細(xì)胞內(nèi)鈣離子失衡與房顫發(fā)生密切相關(guān)。鈣離子超負(fù)荷可引起延遲后除極，導(dǎo)致房顫發(fā)生。研究證實(shí)，心肌miRNA 能通過(guò)影響鈣離子穩(wěn)態(tài)引起心律失常發(fā)生［27］。通過(guò)調(diào)控鈣離子引起房顫的miRNA主要包括miR-106b-25及miR-208等。
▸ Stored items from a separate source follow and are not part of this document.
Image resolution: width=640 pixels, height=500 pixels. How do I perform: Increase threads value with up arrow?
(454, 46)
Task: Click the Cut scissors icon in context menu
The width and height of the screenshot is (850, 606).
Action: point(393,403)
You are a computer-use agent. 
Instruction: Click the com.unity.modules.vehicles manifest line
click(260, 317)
2.4.1 miR-106b-25 研究發(fā)現(xiàn)，敲除小鼠miR-106b-25基因后，小鼠房顫易感性顯著增加。對(duì)持續(xù)性房顫患者心房組織進(jìn)行檢測(cè)發(fā)現(xiàn)，miR-106b-25表達(dá)明顯下調(diào)，這會(huì)引起RyR2蛋白表達(dá)上調(diào)，肌質(zhì)網(wǎng)中鈣離子大量釋放，最終導(dǎo)致細(xì)胞內(nèi)鈣離子失衡［28］。
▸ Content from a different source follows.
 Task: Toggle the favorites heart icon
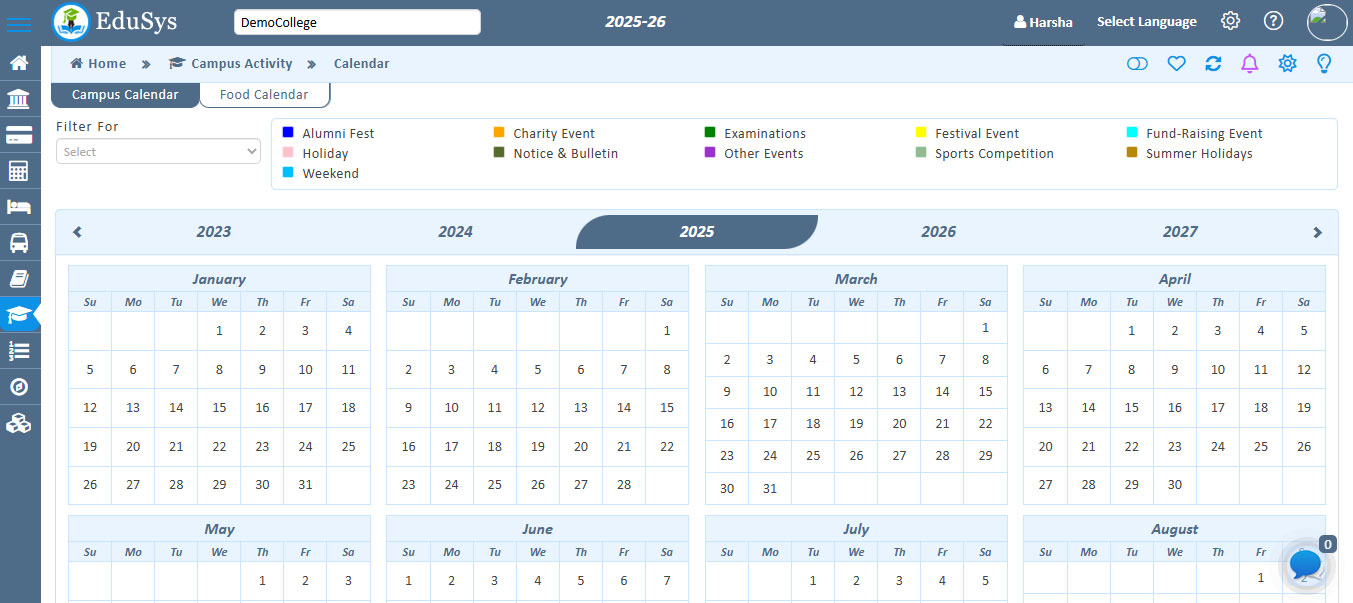(x=1176, y=63)
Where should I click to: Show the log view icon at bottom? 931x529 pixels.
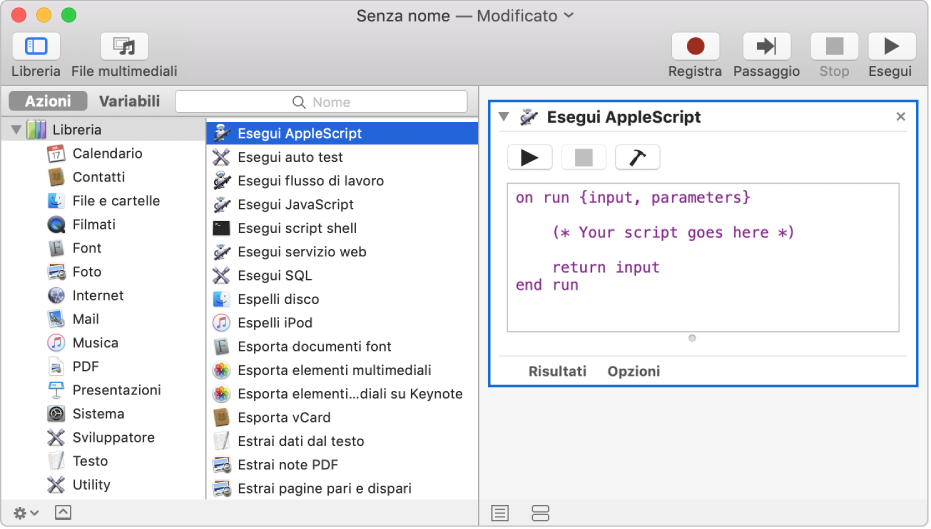coord(500,512)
2.4.2 miR-208 與竇性心律患者相比，慢性房顫患者miR-208表達(dá)明顯上調(diào)［29］。miR-208上調(diào)引起肌漿網(wǎng)鈣ATP 酶2（SERCA2）蛋白表達(dá)下調(diào)，SERCA2可將鈣離子從胞漿運(yùn)往肌漿網(wǎng)中，從而導(dǎo)致鈣離子穩(wěn)態(tài)失調(diào)。

3 miRNA與房顫防治

房顫治療主要包括藥物轉(zhuǎn)復(fù)、控制心室率、抗凝、射頻消融和左心耳封堵術(shù)。藥物治療需長(zhǎng)期口服抗凝藥物，患者依從性差可導(dǎo)致治療失敗，而射頻消融術(shù)后房顫復(fù)發(fā)率較高。目前，房顫仍缺乏有效防治措施。
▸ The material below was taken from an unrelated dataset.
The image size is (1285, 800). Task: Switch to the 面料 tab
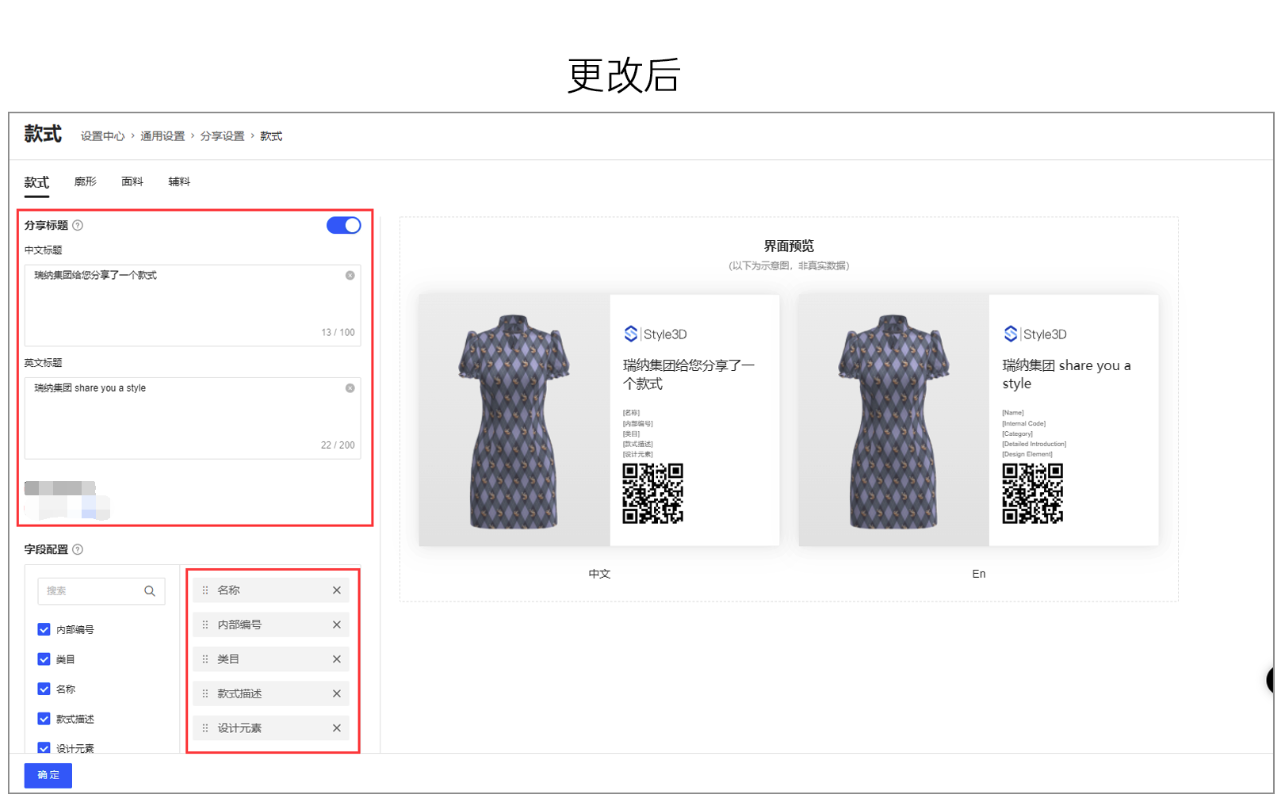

miRNA具有穩(wěn)定性佳、敏感性高和特異性強(qiáng)等優(yōu)點(diǎn)，因此成為多種疾病早期診斷的生物標(biāo)志物［30］。目前房顫尚缺乏有效標(biāo)記物。miRNA 水平異常是促進(jìn)房顫發(fā)生發(fā)展的重要病理機(jī)制。臨床研究發(fā)現(xiàn)，房顫患者血漿及心房組織miR-150和miR-29等表達(dá)水平顯著改變，且差異水平與房顫嚴(yán)重程度密切相關(guān)。一項(xiàng)對(duì)48例冠狀動(dòng)脈旁路移植術(shù)患者的分析發(fā)現(xiàn)，與術(shù)后非房顫患者相比，術(shù)后新發(fā)房顫患者循環(huán)miR-23a和miR-26a水平顯著降低，受試者工作特征（ROC）曲線分析發(fā)現(xiàn)，miR-23a和miR-26a預(yù)測(cè)新發(fā)房顫的ROC 曲線下面積分別為0.63（P=0.02）和0.66（P=0.01），提示miR-23a和miR-26a可作為預(yù)測(cè)冠狀動(dòng)脈旁路移植術(shù)后房顫發(fā)生的生物標(biāo)志物［31］。此外，動(dòng)物實(shí)驗(yàn)發(fā)現(xiàn)，外源性調(diào)控miRNA水平可預(yù)防房顫發(fā)生。這些研究均提示miRNA 可作為房顫診斷、嚴(yán)重程度評(píng)估和治療的新型生物標(biāo)記物。目前以miRNA為靶點(diǎn)的治療藥物主要包括miRNA 模擬物和抗miRNA反義核苷酸抑制劑，但miRNA 相關(guān)藥物的安全性、靶向性和如何在體內(nèi)有效運(yùn)輸且不被降解等問(wèn)題尚需進(jìn)一步研究。

4 展望

與其他生物標(biāo)記物相比，miRNA 穩(wěn)定性佳和易獲得等特點(diǎn)使其更適用于作為疾病標(biāo)記物。miRNA參與心房電重構(gòu)、心房結(jié)構(gòu)重構(gòu)、自主神經(jīng)重構(gòu)及鈣離子穩(wěn)態(tài)失調(diào)等重要的房顫病理過(guò)程。不同類(lèi)型房顫的發(fā)病機(jī)制涉及的miRNA 差異較大，如何準(zhǔn)確有效地將miRNA 用于房顫診治尚存爭(zhēng)議。聯(lián)合多種miRNA 檢測(cè)有助于提高miRNA在房顫預(yù)測(cè)和風(fēng)險(xiǎn)分層中的應(yīng)用價(jià)值，以miRNA為靶點(diǎn)的治療方式有望改善房顫患者預(yù)后，未來(lái)仍需進(jìn)一步探討miRNA在房顫診治中的作用。